Ml-agents: Help Understanding Mean Reward Behavior

Created on 19 Nov 2017 · 22Comments · Source: Unity-Technologies/ml-agents

info graph

First of thank you to Unity for coming up with SDK! It has been a treat to play with. On to the question I have. I am not so sure why my mean reward is peaking and then starts to decrease back. I couldn't figure out what makes the direction switch signs.

I am using the default PPO algorithm with the default parameters. I played around with the parameters but it just hampered the progress.

A little bit of info on the domain:
I am basically work on adversarial RL. I initially trained a model to chase a given target (which works really well! The reward structure was +1 when caught and -0.01ish every tick) now, I am generating an avoidance model using the already trained chaser. The reward structure is basically a +small amount every tick and -1 when caught or going out of bounds. Here is the training in progress:

reinforcement_learning_3

As you can see the avoider isnt that well established.

Long story short I am looking for some way to understand the "up then down" behavior of my learning structure, and maybe some guidance in what to tweak, instead of semi blindly trying stuff out.

Once again, thanks a bunch!

help-wanted

Source

batu

Most helpful comment

Regarding multi agents : As of today, there is multi external brain training with ppo on development-0.3. Only problem is that there is not much documentation on it yet.

vincentpierre on 5 Mar 2018

👍2

All 22 comments

@batu That looks awesome !
Question : Does the target know of the bounds? Is the absolute position known ? It seems the target runs into the wall, so just wanted to make sure.
I would try to decrease the learning rate and train it for longer, that is usually what I do when the reward goes up then down. If your action space is continuous, try to increase the batch size and buffer size of PPO. I am hope this will help, let us know of the results, I think your findings could help a lot of people facing similar issues.

vincentpierre on 19 Nov 2017

They do not know the bounds (what would be a good way to represent the bounds?), however, they do know their absolute position. If either (but realistically target) goes out of bounds it gets -1 reward and resets.
The action space is discrete (4 directions)

I will test your suggestions and keep you updated regarding the results! After this is done I am hoping to try and extend the ppo.py to train two brains at the same time, in an adversarial way, but let's take it one step at a time!

batu on 19 Nov 2017

If the bounds are fixed, the target should learn where they are and how to avoid them. According the best practices with PPO if the actions are discrete, the batch size should be small, between 32 and 512. Still, decreasing the learning rate might help...

vincentpierre on 19 Nov 2017

They should right? And yes, made sure that they are fixed. I will experiment and inform on the findings.
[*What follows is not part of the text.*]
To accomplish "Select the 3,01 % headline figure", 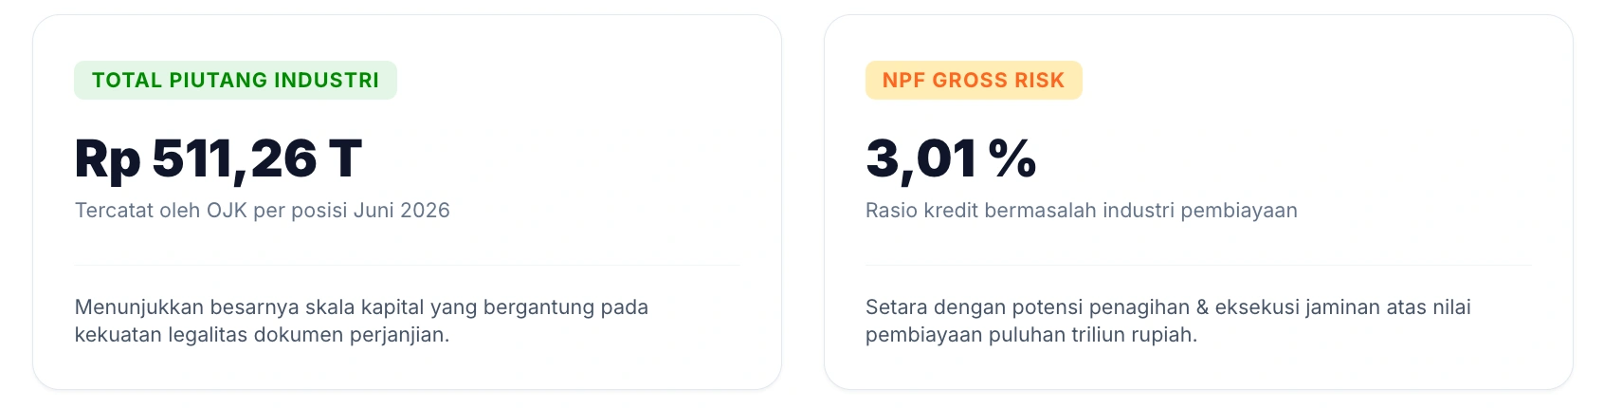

Are you interested in a pull request that has better formatting of the models and summaries? I just added some little bits to ppo notebook to get the following behavior:
info graph_v2

I separate my builds to different versions and each gets their own directory. Each time I run a model, a directory is made under the corresponding version, with the model#. The tensorflow board information + the used parameters are saved there.

Let me know if this is something you might be interseted in and thanks for the tips!

batu on 19 Nov 2017

As mentioned, reducing the time step and increasing the overall learning time seemed to have worked.

Some overall observations:

Keeping the batch size small was much better overall.
Tweaking beta such that entropy did lower gradually was another important step. There were certain thresholds where mean reward never increased (entropy didn't decrease), but in other cases entropy plummeted very fast. Walking that thin line seemed important for good consistent learning.

I preserve the highest rated model to be used in the end, as you can see there are several "very good" spikes that are not consistent. Unfortunately for this go TF deleted my checkpoints and I only fixed it after the long learning sessions...

Here is the graph form:
(* Ignore the harsh drop around 20m mark, I was loading the model and was using very different parameters to test stuff. The drop is artificial.)
info graph_v3

And here is the actual result:
reinforcement_learning_4

As you can see the avoider successfully psyches out the chaser. Now on to training the chaser to catch the bugger. Let's see how this goes!

batu on 19 Nov 2017

👍1

Concerning potential inputs related to the boundaries, you could add the distance from the agent to the wall.

MarcoMeter on 20 Nov 2017

Very glad that training has gone well @batu,

I will make a point of updating our best practices documents to include your training findings.

Please feel free to submit a PR with the changes to the summaries. They do indeed look helpful. Do you ensure that when a model is reloaded halfway through training that a new version is not created?

awjuliani on 20 Nov 2017

😄1

Yes! If you decide to load a model to keep training the summaries are also updated from that point onwards.

I will do a pull request when I am sure it is robust and clean.

batu on 22 Nov 2017

@batu May I ask a question? Do you use the same neural network to train both or different ones?

kwea123 on 23 Nov 2017

So I was not training them at the same time. I am training one, on a fixed model of the other one and vice versa.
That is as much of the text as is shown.